++++ PAGE EXTRACT

- Synonyms: Anti-DNase B
- Purpose: quantitative measure antibodies(for infection)

= Anti-DNase B =

Antibody produced during Strep infection

Anti-Deoxyribonuclease B (anti-DNase B) titres are a quantitative measure of the presence of serologic antibodies obtained from patients suspected of having a recent group A (Beta-hemolytic) streptococcus bacteria infection, from Streptococcus pyogenes.

In a patient with suspected post-streptococcal glomerulonephritis, anti-streptolysin-O titres (ASOTs) can be negative even after strep pharyngitis. Some studies suggest that up to 85% of patients with acute rheumatic fever from group A strep infection will be positive for ASO titers, leaving 15% of patients having been diagnosed with rheumatic fever negative for ASO titers. In addition and contrary to percentages seen in strep pharyngitis, strep skin infection induces ASO antibodies less often, which can be problematic for physicians searching for a cause of the glomerulonephritis and having a high suspicion that its etiology was strep.

Post-streptococcus glomerulonephritis is more often associated with group A strep skin infection than it is with strep pharyngitis, so in a patient with suspected post-strep glomerulonephritis with a negative ASO titer, one can then obtain anti-DNase-B titers which are more sensitive for group A strep and for its various strains. Anti-DNase B antibody titers also stay elevated for longer, which is useful since often ASO titers may rise, but then fall prior to the onset of the glomerulonephritis where the onset of disease is often greater than 2 weeks after the infection resolved. In this way anti-DNase B titers are very useful to clinicians and allow for evidence of the recent infection to be seen and levels of this antibody to be quantified.

++++++++
++++ SUPPLIED DATA

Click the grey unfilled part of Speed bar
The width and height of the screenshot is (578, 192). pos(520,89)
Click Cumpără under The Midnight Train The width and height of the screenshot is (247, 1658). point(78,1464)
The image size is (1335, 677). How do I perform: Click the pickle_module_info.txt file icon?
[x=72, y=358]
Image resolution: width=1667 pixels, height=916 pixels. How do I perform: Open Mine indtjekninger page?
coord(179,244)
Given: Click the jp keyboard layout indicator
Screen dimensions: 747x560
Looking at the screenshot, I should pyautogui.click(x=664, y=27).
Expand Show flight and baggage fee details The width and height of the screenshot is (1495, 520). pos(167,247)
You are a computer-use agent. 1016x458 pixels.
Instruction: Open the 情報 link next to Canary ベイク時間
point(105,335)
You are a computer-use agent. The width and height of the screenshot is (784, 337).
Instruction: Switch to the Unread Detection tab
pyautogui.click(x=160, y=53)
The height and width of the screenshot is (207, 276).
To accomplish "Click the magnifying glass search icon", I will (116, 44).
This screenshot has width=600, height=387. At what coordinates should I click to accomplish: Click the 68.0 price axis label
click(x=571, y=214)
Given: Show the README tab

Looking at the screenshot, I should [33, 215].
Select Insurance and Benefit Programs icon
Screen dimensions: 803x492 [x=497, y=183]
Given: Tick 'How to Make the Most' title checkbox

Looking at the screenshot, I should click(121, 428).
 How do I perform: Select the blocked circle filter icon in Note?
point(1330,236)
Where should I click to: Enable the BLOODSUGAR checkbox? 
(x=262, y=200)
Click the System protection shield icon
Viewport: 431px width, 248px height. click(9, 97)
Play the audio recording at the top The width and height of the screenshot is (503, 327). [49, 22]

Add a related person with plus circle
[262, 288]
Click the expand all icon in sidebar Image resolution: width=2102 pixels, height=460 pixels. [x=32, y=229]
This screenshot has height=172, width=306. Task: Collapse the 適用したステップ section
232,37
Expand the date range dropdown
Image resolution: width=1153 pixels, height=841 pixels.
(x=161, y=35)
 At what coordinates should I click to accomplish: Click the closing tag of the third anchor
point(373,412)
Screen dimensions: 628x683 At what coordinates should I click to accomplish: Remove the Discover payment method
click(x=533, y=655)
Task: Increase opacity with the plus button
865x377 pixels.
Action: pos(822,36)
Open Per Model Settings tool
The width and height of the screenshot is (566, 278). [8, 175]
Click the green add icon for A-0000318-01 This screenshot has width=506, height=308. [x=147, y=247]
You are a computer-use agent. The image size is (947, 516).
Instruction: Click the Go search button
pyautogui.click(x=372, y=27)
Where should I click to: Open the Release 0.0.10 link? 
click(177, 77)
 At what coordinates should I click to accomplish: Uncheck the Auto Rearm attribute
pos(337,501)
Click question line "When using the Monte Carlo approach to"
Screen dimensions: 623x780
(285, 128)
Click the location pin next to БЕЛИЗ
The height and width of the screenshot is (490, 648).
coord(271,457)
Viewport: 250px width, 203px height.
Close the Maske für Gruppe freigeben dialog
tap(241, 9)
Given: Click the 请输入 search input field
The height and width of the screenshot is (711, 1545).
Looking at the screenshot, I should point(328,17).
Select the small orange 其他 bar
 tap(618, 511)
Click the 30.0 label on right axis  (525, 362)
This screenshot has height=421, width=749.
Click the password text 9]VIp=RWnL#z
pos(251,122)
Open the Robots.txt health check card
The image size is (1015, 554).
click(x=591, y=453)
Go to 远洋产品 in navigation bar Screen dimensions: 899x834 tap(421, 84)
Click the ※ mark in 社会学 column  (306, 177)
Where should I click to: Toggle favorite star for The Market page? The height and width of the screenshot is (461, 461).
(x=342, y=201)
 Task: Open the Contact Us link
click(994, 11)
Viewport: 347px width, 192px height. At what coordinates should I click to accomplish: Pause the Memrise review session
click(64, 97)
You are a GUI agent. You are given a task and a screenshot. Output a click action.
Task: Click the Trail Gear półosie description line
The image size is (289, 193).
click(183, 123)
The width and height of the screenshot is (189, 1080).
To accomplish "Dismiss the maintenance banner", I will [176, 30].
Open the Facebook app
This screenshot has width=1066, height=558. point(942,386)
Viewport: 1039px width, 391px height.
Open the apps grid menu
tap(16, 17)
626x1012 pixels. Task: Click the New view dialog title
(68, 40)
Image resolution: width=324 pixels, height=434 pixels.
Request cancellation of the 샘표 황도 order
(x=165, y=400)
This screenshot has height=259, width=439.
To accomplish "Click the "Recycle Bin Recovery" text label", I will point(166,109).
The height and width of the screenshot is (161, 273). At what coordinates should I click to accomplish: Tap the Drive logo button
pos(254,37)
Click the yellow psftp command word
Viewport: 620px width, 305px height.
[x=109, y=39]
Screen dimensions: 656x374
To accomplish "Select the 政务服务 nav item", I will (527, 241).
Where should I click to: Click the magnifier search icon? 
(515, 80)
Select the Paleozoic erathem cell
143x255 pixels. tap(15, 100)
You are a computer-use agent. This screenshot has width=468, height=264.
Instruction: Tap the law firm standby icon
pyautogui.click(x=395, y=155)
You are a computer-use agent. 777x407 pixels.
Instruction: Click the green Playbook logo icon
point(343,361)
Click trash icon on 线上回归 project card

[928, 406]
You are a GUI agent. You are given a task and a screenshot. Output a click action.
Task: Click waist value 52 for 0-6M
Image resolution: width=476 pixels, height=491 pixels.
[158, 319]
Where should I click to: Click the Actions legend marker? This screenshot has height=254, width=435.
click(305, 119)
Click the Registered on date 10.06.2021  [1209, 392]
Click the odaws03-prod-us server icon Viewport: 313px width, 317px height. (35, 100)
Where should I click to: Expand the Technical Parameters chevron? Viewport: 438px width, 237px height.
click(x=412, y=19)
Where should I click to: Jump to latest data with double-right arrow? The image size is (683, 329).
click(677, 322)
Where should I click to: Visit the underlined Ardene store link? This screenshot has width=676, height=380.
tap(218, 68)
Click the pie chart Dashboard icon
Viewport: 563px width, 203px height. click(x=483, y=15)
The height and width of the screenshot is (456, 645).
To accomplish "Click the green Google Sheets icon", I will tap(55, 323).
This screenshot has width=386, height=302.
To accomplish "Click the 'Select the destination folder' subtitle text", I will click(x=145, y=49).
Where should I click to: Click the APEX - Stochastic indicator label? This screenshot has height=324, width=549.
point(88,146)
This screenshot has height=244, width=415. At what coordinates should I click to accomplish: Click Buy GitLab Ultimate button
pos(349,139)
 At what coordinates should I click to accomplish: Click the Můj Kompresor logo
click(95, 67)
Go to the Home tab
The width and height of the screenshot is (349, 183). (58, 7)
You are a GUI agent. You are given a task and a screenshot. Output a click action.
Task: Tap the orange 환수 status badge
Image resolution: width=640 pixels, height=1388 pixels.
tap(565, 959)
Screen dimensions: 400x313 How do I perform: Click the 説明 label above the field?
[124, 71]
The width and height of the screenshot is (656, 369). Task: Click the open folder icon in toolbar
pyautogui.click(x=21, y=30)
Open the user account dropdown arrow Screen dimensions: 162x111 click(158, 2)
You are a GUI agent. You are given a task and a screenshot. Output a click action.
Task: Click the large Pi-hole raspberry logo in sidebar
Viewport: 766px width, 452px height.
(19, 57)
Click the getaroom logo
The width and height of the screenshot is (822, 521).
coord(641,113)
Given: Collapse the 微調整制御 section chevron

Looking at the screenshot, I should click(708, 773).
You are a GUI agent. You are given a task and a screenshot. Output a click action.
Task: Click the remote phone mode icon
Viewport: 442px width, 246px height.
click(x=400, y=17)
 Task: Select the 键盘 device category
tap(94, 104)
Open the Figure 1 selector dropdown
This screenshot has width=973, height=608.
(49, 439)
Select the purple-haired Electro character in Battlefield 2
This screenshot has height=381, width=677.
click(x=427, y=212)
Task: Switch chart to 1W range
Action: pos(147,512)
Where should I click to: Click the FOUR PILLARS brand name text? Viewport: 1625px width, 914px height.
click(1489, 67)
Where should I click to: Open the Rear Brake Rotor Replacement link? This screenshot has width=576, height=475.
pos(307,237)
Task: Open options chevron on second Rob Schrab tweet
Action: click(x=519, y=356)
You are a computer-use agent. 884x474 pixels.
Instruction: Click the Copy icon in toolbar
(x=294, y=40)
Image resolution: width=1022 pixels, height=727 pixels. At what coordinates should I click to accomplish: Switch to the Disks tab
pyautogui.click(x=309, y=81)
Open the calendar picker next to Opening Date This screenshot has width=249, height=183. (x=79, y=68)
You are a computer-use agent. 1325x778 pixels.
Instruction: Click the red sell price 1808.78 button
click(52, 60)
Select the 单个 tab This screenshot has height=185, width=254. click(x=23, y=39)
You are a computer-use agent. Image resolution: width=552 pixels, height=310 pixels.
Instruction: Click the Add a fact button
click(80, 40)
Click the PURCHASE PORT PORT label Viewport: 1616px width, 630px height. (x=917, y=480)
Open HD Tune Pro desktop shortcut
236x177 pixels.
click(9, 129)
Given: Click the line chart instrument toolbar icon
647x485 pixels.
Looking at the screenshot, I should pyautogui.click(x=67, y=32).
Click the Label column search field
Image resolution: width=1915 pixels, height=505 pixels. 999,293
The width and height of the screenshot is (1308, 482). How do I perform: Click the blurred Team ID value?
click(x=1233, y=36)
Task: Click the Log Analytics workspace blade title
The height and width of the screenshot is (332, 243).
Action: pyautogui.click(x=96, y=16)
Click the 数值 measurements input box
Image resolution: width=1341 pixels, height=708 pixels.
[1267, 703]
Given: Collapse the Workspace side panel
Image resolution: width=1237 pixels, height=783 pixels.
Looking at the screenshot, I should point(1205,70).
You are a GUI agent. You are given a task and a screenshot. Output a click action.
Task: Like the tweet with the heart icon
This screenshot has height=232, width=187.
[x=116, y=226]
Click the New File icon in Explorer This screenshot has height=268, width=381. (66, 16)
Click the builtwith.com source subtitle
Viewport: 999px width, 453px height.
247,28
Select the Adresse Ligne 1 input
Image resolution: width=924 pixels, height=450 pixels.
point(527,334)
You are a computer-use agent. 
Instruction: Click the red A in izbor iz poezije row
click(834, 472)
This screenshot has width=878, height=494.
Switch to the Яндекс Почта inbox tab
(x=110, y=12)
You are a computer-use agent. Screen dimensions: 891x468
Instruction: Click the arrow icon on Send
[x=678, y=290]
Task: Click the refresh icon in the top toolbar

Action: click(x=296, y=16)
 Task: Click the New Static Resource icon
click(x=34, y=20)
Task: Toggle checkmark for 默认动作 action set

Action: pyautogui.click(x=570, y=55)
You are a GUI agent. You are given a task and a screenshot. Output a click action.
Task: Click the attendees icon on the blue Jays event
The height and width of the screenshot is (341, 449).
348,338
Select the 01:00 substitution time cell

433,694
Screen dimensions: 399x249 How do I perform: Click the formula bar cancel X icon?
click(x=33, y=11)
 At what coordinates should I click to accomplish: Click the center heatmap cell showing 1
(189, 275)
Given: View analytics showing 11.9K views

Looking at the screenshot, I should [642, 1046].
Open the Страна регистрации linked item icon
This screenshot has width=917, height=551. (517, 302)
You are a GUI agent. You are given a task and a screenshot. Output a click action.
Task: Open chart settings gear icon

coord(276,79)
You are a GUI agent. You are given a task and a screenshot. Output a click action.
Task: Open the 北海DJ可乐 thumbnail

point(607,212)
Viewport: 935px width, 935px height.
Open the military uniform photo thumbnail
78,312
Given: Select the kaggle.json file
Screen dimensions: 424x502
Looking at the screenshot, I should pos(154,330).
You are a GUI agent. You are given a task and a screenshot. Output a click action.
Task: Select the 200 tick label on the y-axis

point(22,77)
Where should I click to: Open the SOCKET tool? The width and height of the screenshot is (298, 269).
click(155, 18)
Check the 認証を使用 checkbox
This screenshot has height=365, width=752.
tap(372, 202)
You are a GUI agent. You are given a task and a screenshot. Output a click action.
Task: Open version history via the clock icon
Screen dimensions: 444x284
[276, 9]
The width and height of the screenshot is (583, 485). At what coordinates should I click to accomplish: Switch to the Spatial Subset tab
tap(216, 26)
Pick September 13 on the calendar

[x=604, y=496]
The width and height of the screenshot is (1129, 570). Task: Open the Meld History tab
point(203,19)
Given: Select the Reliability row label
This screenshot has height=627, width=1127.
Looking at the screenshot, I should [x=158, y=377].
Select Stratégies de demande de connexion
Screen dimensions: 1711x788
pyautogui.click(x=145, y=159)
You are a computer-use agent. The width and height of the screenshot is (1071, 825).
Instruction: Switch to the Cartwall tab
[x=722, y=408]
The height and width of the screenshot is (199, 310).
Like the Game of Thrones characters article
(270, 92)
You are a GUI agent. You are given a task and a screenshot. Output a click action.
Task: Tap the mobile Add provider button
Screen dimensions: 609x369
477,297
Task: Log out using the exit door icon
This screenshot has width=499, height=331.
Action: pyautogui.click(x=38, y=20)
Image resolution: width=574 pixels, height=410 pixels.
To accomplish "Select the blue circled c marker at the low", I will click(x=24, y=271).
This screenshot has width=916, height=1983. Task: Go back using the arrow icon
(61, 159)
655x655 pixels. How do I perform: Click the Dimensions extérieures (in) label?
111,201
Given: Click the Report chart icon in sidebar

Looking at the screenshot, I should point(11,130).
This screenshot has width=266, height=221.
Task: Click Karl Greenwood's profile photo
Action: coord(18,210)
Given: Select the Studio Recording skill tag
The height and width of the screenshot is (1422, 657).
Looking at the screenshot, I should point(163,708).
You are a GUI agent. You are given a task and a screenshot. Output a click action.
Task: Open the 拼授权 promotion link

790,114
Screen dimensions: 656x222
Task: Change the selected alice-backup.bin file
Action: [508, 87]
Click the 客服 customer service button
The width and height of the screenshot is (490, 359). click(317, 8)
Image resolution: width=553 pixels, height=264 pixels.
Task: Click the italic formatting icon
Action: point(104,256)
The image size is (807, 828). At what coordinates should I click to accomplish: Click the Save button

++++++++

→ WORK INSTRUCTION 1
List every numerical figure given in the Anti-DNase B page, and state what each one refers to.
→ WORK INSTRUCTION 2
Copy out the stretch of the Anti-DNase B page from "Anti-Deoxyribonuclease B (anti-DNase" through "etiology was strep.".

→ EXERCISE ANSWER 1
- 85%: the share of patients with acute rheumatic fever from group A strep infection who, according to some studies, will be positive for ASO titers.
- 15%: the share of patients diagnosed with rheumatic fever who are negative for ASO titers.
- 2 weeks: the onset of glomerulonephritis is often greater than 2 weeks after the infection resolved.

→ EXERCISE ANSWER 2
Anti-Deoxyribonuclease B (anti-DNase B) titres are a quantitative measure of the presence of serologic antibodies obtained from patients suspected of having a recent group A (Beta-hemolytic) streptococcus bacteria infection, from Streptococcus pyogenes.

In a patient with suspected post-streptococcal glomerulonephritis, anti-streptolysin-O titres (ASOTs) can be negative even after strep pharyngitis. Some studies suggest that up to 85% of patients with acute rheumatic fever from group A strep infection will be positive for ASO titers, leaving 15% of patients having been diagnosed with rheumatic fever negative for ASO titers. In addition and contrary to percentages seen in strep pharyngitis, strep skin infection induces ASO antibodies less often, which can be problematic for physicians searching for a cause of the glomerulonephritis and having a high suspicion that its etiology was strep.